═══ SUPPLIED INFORMATION

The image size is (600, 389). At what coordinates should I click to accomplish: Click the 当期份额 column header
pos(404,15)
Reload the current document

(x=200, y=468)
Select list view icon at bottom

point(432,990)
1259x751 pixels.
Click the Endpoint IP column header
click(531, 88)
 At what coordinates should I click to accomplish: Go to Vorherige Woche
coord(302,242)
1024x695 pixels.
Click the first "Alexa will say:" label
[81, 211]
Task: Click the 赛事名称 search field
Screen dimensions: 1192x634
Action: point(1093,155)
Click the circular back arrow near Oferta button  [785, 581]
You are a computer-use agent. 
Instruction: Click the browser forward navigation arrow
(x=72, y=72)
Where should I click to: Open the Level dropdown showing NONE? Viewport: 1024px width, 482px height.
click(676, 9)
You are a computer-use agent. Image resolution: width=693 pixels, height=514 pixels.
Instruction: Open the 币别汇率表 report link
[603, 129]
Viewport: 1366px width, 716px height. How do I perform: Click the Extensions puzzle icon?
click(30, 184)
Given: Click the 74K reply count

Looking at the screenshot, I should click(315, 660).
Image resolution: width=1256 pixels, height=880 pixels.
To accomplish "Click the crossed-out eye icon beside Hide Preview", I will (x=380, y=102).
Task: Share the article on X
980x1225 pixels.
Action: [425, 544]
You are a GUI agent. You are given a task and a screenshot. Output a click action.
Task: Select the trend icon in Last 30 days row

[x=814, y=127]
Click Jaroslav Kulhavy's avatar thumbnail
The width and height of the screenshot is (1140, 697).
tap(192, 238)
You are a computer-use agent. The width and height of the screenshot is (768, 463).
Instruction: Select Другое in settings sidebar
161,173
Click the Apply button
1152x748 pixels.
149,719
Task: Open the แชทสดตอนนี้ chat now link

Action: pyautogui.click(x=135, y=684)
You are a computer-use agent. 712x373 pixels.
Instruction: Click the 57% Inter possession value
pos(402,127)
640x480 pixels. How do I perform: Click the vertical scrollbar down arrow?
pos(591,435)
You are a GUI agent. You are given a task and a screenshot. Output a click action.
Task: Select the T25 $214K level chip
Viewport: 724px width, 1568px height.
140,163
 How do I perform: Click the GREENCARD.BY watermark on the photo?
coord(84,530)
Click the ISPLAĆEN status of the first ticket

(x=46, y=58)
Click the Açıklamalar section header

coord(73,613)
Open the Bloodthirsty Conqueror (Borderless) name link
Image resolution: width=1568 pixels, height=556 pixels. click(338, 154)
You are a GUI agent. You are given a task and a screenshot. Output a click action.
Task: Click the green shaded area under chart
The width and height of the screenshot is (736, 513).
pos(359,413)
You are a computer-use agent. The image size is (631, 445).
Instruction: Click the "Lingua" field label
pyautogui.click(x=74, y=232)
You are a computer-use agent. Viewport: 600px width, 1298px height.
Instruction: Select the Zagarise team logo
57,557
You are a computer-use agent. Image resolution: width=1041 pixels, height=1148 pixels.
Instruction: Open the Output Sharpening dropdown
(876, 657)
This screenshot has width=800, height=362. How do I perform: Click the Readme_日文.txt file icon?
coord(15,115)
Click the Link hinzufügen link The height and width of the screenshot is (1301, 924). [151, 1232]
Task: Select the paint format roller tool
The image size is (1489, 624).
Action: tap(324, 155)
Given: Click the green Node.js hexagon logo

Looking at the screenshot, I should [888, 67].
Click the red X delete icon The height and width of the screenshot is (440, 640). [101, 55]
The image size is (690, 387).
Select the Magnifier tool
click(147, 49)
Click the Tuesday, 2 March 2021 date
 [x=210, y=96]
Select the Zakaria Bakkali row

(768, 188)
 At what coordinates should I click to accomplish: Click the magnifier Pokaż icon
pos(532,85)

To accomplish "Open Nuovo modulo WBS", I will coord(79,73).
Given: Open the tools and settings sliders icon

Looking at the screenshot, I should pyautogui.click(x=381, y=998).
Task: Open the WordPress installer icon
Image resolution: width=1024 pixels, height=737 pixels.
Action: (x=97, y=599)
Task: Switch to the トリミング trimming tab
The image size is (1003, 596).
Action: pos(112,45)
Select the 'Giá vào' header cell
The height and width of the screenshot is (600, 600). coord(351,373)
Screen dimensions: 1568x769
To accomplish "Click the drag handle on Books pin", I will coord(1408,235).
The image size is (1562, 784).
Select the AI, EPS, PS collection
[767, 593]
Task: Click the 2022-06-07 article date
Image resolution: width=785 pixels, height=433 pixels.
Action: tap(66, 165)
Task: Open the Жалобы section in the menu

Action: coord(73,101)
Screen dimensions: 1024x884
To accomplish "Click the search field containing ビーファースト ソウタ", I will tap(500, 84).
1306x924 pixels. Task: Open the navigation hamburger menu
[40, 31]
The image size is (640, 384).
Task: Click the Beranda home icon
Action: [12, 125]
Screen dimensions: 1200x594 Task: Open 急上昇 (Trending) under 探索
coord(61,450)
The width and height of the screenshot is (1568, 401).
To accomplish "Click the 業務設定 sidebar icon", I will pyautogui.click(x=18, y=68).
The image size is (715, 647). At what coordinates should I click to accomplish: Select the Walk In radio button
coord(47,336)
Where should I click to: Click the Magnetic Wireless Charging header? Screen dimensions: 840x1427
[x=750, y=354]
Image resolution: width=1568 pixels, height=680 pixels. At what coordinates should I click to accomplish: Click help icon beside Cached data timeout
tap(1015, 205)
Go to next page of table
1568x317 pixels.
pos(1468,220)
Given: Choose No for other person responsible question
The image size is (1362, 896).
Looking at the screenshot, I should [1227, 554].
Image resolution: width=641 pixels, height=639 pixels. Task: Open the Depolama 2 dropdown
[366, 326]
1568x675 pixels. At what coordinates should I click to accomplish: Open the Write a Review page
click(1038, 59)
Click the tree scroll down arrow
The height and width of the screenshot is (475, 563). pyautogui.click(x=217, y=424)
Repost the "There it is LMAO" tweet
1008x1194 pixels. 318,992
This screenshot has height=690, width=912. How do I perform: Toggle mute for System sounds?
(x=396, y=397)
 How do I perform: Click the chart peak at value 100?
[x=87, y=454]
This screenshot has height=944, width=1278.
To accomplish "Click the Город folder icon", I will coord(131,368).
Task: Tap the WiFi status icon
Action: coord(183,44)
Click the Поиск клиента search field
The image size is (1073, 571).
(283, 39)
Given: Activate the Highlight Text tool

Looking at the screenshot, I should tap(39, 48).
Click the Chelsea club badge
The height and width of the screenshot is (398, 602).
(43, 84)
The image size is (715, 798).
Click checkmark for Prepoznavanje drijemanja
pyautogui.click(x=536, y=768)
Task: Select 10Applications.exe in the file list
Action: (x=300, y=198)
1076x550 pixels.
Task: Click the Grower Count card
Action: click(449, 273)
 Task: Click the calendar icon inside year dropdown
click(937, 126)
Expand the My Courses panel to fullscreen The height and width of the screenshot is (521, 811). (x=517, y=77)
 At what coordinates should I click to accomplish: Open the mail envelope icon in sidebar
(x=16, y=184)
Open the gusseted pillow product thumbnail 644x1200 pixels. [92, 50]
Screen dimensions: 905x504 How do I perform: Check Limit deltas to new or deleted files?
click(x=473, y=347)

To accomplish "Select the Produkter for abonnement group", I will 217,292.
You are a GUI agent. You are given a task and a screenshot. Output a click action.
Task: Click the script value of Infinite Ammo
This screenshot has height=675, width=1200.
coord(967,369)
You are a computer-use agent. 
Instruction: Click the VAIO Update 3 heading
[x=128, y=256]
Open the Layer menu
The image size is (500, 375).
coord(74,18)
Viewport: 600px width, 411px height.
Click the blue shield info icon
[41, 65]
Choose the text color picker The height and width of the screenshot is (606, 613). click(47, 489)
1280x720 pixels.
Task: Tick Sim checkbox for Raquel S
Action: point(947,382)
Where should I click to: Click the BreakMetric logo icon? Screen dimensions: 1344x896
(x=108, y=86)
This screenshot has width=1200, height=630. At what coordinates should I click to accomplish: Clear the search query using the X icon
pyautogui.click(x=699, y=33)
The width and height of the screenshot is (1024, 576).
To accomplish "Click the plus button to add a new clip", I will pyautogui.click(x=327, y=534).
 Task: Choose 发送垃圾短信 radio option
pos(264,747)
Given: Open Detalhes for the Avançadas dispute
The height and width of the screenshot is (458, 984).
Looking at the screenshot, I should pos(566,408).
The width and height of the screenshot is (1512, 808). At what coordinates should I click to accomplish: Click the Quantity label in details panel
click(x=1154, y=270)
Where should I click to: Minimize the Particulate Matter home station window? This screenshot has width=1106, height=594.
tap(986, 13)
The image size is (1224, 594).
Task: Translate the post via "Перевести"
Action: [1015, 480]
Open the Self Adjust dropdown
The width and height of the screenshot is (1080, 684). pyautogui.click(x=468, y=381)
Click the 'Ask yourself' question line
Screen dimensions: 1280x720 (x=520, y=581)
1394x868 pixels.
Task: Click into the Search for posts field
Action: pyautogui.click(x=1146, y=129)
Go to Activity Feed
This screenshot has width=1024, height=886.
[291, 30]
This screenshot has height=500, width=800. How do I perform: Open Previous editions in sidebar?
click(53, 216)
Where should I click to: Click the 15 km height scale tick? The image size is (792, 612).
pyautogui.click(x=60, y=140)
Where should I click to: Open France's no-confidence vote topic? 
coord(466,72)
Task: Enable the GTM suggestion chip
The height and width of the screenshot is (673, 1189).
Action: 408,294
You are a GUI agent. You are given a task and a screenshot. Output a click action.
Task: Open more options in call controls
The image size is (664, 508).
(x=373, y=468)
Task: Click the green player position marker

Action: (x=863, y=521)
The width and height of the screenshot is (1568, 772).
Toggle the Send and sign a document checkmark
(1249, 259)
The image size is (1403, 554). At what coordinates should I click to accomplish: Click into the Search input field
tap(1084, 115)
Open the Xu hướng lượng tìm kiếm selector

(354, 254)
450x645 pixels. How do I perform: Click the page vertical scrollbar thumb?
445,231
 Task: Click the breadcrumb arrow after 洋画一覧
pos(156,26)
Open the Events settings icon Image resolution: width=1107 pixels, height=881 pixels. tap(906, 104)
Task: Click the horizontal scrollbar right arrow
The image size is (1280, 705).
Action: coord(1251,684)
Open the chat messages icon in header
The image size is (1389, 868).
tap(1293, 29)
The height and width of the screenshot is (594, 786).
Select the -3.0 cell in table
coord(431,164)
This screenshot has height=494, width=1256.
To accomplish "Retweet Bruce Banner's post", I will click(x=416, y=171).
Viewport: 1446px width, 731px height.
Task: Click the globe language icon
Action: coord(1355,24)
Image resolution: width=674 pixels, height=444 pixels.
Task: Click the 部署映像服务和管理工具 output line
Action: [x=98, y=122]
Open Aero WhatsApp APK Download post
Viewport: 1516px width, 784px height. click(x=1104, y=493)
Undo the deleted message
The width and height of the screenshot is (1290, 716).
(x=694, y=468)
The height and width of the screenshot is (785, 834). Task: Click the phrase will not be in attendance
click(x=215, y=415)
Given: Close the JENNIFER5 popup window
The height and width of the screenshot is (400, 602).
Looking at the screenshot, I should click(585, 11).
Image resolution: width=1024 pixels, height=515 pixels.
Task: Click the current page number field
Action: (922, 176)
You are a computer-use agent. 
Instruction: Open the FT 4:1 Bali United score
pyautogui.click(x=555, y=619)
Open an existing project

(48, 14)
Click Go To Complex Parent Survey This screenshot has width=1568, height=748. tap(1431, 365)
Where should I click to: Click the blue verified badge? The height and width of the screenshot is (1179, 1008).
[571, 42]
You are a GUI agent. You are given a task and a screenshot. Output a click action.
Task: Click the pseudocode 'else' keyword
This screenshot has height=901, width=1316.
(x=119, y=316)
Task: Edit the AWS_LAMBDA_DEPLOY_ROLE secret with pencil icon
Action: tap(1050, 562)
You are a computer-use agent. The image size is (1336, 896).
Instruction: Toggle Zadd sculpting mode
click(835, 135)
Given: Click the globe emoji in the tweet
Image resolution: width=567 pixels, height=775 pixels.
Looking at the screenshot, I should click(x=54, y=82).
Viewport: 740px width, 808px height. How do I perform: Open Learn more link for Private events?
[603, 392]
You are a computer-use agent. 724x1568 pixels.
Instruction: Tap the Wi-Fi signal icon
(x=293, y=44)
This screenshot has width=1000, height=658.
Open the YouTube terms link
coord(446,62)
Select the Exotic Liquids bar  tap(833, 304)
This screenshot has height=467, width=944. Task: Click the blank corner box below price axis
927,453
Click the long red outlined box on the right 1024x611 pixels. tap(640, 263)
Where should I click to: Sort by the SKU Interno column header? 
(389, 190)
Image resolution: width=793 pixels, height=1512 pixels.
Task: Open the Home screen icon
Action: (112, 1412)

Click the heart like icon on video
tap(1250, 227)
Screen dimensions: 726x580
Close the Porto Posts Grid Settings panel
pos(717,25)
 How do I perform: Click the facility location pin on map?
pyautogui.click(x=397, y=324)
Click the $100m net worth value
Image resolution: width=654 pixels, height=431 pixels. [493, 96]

══════

**WHAT IS REQUIRED:** Take exactly the lines from the one containing "The image size is (1389, 868)." through the one containing "This screenshot has height=494, width=1256." in the data above, and output them with nothing added.

**ANSWER SPACE:**
The image size is (1389, 868).
tap(1293, 29)
The height and width of the screenshot is (594, 786).
Select the -3.0 cell in table
coord(431,164)
This screenshot has height=494, width=1256.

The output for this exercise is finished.